[TASK OBJECTIVE] Reproduce the records below verbatim, starting from the line with "Task: Open Trace des connexions" up to and including the line with "[x=471, y=281]".

[SUPPLIED RECORDS]
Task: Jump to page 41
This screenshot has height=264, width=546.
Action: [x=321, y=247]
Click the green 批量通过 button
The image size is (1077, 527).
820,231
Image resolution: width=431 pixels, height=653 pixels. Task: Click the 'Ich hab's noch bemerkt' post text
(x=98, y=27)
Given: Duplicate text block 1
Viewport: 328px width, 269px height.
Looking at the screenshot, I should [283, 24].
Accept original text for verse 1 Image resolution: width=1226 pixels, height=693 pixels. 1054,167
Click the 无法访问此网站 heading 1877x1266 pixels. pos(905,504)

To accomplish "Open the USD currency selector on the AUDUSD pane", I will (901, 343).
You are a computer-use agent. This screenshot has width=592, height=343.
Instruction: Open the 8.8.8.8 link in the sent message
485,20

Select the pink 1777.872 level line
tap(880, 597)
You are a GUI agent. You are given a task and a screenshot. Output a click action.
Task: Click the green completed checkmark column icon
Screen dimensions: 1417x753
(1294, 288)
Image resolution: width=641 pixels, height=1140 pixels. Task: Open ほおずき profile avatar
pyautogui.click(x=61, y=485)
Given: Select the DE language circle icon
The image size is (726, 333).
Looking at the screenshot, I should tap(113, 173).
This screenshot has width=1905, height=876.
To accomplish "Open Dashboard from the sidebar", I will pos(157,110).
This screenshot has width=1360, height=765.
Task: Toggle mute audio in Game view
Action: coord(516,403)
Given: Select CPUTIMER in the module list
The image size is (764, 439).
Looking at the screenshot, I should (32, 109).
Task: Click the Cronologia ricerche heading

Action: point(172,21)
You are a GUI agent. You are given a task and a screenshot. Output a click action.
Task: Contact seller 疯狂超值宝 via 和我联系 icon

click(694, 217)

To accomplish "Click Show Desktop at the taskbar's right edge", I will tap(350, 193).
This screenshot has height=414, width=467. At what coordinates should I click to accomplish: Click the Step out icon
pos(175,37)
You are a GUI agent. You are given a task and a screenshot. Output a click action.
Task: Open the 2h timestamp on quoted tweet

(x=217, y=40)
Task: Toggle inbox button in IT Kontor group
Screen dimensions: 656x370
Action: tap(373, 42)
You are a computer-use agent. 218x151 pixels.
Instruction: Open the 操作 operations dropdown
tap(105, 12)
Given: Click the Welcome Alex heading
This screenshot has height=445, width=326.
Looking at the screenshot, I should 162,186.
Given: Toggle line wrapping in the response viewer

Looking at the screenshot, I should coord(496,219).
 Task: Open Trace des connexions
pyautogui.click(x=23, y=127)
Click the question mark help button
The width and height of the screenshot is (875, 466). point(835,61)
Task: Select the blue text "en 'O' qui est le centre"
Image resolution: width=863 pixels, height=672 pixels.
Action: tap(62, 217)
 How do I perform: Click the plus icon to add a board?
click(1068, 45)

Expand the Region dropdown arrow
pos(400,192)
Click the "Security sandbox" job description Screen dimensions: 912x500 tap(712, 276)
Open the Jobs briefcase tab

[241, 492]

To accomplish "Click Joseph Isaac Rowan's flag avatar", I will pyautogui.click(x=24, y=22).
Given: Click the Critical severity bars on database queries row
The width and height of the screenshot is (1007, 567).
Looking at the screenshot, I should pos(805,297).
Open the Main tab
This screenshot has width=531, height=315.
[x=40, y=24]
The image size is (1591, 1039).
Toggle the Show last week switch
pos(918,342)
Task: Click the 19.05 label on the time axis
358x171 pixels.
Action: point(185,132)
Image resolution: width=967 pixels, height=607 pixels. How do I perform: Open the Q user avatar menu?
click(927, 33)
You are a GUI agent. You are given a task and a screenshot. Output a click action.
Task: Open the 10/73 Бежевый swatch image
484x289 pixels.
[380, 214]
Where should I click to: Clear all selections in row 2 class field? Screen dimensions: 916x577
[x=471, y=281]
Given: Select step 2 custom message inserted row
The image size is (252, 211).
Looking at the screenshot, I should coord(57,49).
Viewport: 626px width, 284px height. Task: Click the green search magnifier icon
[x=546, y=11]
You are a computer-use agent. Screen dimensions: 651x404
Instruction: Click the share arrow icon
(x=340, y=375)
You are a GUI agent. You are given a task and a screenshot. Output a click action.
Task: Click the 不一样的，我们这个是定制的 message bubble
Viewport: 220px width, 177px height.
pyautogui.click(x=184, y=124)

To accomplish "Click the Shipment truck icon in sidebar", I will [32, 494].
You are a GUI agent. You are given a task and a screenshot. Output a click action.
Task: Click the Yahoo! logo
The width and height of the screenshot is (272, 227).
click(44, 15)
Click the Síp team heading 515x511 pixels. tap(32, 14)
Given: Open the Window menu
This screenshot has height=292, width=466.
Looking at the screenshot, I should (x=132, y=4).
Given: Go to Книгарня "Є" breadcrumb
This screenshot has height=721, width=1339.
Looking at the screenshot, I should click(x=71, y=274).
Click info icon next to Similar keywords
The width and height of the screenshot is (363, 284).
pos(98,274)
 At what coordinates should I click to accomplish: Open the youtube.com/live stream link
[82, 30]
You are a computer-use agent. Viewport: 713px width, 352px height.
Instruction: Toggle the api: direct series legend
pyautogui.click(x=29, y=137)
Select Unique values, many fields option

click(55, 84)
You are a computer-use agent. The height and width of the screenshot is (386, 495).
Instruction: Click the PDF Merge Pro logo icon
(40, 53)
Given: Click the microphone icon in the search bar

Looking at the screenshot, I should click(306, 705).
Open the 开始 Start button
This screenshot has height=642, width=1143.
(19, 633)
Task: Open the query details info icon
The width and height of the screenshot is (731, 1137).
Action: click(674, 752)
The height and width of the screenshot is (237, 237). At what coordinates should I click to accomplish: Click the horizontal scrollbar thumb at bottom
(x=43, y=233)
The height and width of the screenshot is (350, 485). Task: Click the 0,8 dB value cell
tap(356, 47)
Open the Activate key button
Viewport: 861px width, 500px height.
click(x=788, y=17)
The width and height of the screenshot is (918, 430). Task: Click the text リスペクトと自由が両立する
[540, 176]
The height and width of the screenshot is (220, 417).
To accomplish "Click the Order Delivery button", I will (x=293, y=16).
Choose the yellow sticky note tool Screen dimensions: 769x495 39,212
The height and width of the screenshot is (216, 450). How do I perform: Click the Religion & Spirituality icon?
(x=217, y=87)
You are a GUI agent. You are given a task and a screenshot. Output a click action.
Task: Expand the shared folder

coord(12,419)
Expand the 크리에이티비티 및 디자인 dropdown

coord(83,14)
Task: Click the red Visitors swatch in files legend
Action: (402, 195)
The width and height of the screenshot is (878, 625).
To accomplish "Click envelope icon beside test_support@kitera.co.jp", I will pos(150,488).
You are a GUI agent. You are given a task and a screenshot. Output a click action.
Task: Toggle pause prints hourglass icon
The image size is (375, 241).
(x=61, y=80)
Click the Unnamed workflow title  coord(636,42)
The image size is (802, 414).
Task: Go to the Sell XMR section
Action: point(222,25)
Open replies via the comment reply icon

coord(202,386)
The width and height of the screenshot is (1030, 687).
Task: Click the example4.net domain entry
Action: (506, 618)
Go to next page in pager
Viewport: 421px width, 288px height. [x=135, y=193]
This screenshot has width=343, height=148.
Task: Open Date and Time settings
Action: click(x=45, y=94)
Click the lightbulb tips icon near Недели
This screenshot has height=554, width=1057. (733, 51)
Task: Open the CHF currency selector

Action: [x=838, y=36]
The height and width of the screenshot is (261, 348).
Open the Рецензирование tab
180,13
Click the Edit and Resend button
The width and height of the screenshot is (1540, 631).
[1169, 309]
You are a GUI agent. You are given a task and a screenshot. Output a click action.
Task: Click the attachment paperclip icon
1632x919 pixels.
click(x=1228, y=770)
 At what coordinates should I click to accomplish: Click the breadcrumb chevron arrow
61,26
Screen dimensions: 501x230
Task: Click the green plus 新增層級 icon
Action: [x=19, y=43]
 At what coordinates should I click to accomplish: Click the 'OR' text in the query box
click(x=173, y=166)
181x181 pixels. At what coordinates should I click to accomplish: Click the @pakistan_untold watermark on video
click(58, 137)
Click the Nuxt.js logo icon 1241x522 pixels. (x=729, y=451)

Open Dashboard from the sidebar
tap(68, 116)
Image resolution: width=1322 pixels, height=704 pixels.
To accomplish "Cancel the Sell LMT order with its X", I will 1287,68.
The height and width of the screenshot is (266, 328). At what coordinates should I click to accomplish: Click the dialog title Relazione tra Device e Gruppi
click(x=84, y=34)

[FULL RESPONSE]
 Task: Open Trace des connexions
pyautogui.click(x=23, y=127)
Click the question mark help button
The width and height of the screenshot is (875, 466). point(835,61)
Task: Select the blue text "en 'O' qui est le centre"
Image resolution: width=863 pixels, height=672 pixels.
Action: tap(62, 217)
 How do I perform: Click the plus icon to add a board?
click(1068, 45)

Expand the Region dropdown arrow
pos(400,192)
Click the "Security sandbox" job description Screen dimensions: 912x500 tap(712, 276)
Open the Jobs briefcase tab

[241, 492]

To accomplish "Click Joseph Isaac Rowan's flag avatar", I will pyautogui.click(x=24, y=22).
Given: Click the Critical severity bars on database queries row
The width and height of the screenshot is (1007, 567).
Looking at the screenshot, I should pos(805,297).
Open the Main tab
This screenshot has width=531, height=315.
[x=40, y=24]
The image size is (1591, 1039).
Toggle the Show last week switch
pos(918,342)
Task: Click the 19.05 label on the time axis
358x171 pixels.
Action: point(185,132)
Image resolution: width=967 pixels, height=607 pixels. How do I perform: Open the Q user avatar menu?
click(927, 33)
You are a GUI agent. You are given a task and a screenshot. Output a click action.
Task: Open the 10/73 Бежевый swatch image
484x289 pixels.
[380, 214]
Where should I click to: Clear all selections in row 2 class field? Screen dimensions: 916x577
[x=471, y=281]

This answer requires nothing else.